To reach the dose used in studies of at least 1500 mg phytosterols per day, supplements or fortified foods must be consumed. Phytosterols have no specific function in the body and are excreted unchanged via the intestine. In people with a genetic variation that impairs the transport of phytosterols from the blood back to the intestine, however, phytosterol levels in the blood can rise and increase the risk of cardiovascular disease.

Phytosterols also have an anticarcinogenic effect, particularly regarding protection against colon, breast and prostate cancer. They may also reduce the risk of benign prostate enlargement and the development of prostate cancer.

It is important to note that regular consumption of larger amounts of fortified foods or supplements without knowledge of an individual's genetic variation carries risks. In addition, long-term intake of phytosterols can impair the absorption of fat-soluble vitamins.
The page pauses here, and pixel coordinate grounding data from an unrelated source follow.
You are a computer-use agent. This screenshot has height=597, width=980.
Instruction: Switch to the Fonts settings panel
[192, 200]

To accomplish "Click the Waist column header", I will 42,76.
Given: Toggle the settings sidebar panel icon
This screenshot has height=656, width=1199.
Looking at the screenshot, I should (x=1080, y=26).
However, natural intake through plant foods is safe due to the relatively low amounts consumed. 

How are phytosterols taken?

Phytosterols are mainly taken in through the diet. By eating the foods that contain them, they enter the body and exert their effect. Dietary supplements and fortified foods also contain phytosterines and provide an additional option to increase intake. 

Excessive intake can have negative effects. Already from an amount of 2 g phytosterols per day, the absorption of fat-soluble vitamins and carotenoids from the diet can be impaired. For this reason, phytosterol-containing products are not suitable for pregnant or breastfeeding women and children under 5 years of age.
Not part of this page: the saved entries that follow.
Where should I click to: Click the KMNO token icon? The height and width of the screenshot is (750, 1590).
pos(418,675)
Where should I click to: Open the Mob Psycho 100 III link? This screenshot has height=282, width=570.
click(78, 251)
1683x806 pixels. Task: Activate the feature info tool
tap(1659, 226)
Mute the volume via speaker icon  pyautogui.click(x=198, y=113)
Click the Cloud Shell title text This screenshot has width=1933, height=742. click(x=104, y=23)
High-quality organic plant oils such as argan oil and prickly pear seed oil contain important phytosterols such as schottenol and spinasterol. Skin care with such oils regenerates and nourishes the skin barrier thanks to the phytosterols they contain, protects against moisture loss and has anti‑inflammatory effects. 

How to take phytosterols safely and effectively: important tips

  • Use foods with added plant sterols only if you have an elevated blood cholesterol level and want to lower it.
  • Store these foods separately from similar products.
  • Eat plenty of vegetables and fruits at the same time (5 portions a day), as phytosterols can limit vitamin absorption.
  • Follow the instructions on the packaging and discuss the use of these products with your doctor, especially if you are taking cholesterol‑lowering medication at the same time.
  • Keep in mind that foods fortified with plant sterols can have effects similar to medicines and therefore are not free of side effects.
  • Be cautious with dietary supplements, e.g. capsules containing plant sterols (phytosterol, beta‑sitosterol) — whether intended for the prostate, bladder or cholesterol reduction. Follow the package instructions to avoid health risks.
  • Do not take more than 3 grams of plant sterols per day.
  • Note that phytosterols are not suitable for all population groups, particularly pregnant or breastfeeding women and children.
  • Consider that consuming natural foods rich in phytosterols is often a safer option than taking supplements.
  • Maintain a varied diet to ensure you obtain a broad range of nutrients, including phytosterols.

Phytosterols are natural components of plant cells and can have a positive effect on cholesterol levels. A balanced diet with natural foods rich in phytosterols is a safer alternative to taking dietary supplements.